## Work item
Your response should be the complete set of records, reproduced exactly.

## Given data
____________________

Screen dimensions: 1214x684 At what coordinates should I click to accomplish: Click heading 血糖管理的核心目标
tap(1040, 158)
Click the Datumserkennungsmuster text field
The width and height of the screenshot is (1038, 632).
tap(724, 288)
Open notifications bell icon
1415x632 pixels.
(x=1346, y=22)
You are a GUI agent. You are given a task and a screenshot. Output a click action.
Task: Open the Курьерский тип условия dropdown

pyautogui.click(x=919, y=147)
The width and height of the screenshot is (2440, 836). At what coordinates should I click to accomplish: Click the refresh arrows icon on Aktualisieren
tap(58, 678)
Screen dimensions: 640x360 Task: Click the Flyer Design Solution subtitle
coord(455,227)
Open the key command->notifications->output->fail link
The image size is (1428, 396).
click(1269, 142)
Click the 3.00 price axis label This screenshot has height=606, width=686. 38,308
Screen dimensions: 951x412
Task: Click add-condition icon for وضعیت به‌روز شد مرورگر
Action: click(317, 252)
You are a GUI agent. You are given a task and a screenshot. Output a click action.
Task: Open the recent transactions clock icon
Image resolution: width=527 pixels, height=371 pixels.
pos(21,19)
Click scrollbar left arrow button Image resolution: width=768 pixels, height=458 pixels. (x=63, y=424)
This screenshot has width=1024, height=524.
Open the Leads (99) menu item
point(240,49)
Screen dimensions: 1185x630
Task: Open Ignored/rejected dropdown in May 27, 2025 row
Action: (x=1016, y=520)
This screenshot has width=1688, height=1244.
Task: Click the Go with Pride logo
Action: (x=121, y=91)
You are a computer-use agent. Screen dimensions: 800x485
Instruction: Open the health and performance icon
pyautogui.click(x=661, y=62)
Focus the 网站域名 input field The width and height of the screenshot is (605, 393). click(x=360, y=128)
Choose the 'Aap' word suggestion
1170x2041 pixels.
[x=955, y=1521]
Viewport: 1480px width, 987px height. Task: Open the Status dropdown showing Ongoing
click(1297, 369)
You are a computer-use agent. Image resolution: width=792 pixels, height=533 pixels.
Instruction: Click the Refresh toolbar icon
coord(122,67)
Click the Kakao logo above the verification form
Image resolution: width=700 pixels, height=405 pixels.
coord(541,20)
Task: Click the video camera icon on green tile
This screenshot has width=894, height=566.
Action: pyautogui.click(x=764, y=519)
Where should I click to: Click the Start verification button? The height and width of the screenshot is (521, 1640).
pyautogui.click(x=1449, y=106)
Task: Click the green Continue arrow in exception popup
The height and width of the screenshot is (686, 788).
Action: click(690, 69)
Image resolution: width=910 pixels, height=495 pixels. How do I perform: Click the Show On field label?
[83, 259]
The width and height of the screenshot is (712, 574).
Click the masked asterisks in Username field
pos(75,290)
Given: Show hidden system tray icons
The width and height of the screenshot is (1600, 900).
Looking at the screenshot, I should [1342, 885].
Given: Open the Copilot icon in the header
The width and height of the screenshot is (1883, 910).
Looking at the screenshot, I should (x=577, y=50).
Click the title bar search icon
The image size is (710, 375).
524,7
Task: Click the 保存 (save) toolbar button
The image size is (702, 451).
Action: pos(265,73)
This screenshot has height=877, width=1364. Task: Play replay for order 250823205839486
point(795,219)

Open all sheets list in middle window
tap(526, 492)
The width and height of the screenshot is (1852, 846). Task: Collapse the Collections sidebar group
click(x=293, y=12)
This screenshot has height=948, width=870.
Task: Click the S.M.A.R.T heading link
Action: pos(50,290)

____________________

## Finished task
Screen dimensions: 1214x684 At what coordinates should I click to accomplish: Click heading 血糖管理的核心目标
tap(1040, 158)
Click the Datumserkennungsmuster text field
The width and height of the screenshot is (1038, 632).
tap(724, 288)
Open notifications bell icon
1415x632 pixels.
(x=1346, y=22)
You are a GUI agent. You are given a task and a screenshot. Output a click action.
Task: Open the Курьерский тип условия dropdown

pyautogui.click(x=919, y=147)
The width and height of the screenshot is (2440, 836). At what coordinates should I click to accomplish: Click the refresh arrows icon on Aktualisieren
tap(58, 678)
Screen dimensions: 640x360 Task: Click the Flyer Design Solution subtitle
coord(455,227)
Open the key command->notifications->output->fail link
The image size is (1428, 396).
click(1269, 142)
Click the 3.00 price axis label This screenshot has height=606, width=686. 38,308
Screen dimensions: 951x412
Task: Click add-condition icon for وضعیت به‌روز شد مرورگر
Action: click(317, 252)
You are a GUI agent. You are given a task and a screenshot. Output a click action.
Task: Open the recent transactions clock icon
Image resolution: width=527 pixels, height=371 pixels.
pos(21,19)
Click scrollbar left arrow button Image resolution: width=768 pixels, height=458 pixels. (x=63, y=424)
This screenshot has width=1024, height=524.
Open the Leads (99) menu item
point(240,49)
Screen dimensions: 1185x630
Task: Open Ignored/rejected dropdown in May 27, 2025 row
Action: (x=1016, y=520)
This screenshot has width=1688, height=1244.
Task: Click the Go with Pride logo
Action: (x=121, y=91)
You are a computer-use agent. Screen dimensions: 800x485
Instruction: Open the health and performance icon
pyautogui.click(x=661, y=62)
Focus the 网站域名 input field The width and height of the screenshot is (605, 393). click(x=360, y=128)
Choose the 'Aap' word suggestion
1170x2041 pixels.
[x=955, y=1521]
Viewport: 1480px width, 987px height. Task: Open the Status dropdown showing Ongoing
click(1297, 369)
You are a computer-use agent. Image resolution: width=792 pixels, height=533 pixels.
Instruction: Click the Refresh toolbar icon
coord(122,67)
Click the Kakao logo above the verification form
Image resolution: width=700 pixels, height=405 pixels.
coord(541,20)
Task: Click the video camera icon on green tile
This screenshot has width=894, height=566.
Action: pyautogui.click(x=764, y=519)
Where should I click to: Click the Start verification button? The height and width of the screenshot is (521, 1640).
pyautogui.click(x=1449, y=106)
Task: Click the green Continue arrow in exception popup
The height and width of the screenshot is (686, 788).
Action: click(690, 69)
Image resolution: width=910 pixels, height=495 pixels. How do I perform: Click the Show On field label?
[83, 259]
The width and height of the screenshot is (712, 574).
Click the masked asterisks in Username field
pos(75,290)
Given: Show hidden system tray icons
The width and height of the screenshot is (1600, 900).
Looking at the screenshot, I should [1342, 885].
Given: Open the Copilot icon in the header
The width and height of the screenshot is (1883, 910).
Looking at the screenshot, I should (x=577, y=50).
Click the title bar search icon
The image size is (710, 375).
524,7
Task: Click the 保存 (save) toolbar button
The image size is (702, 451).
Action: pos(265,73)
This screenshot has height=877, width=1364. Task: Play replay for order 250823205839486
point(795,219)

Open all sheets list in middle window
tap(526, 492)
The width and height of the screenshot is (1852, 846). Task: Collapse the Collections sidebar group
click(x=293, y=12)
This screenshot has height=948, width=870.
Task: Click the S.M.A.R.T heading link
Action: pos(50,290)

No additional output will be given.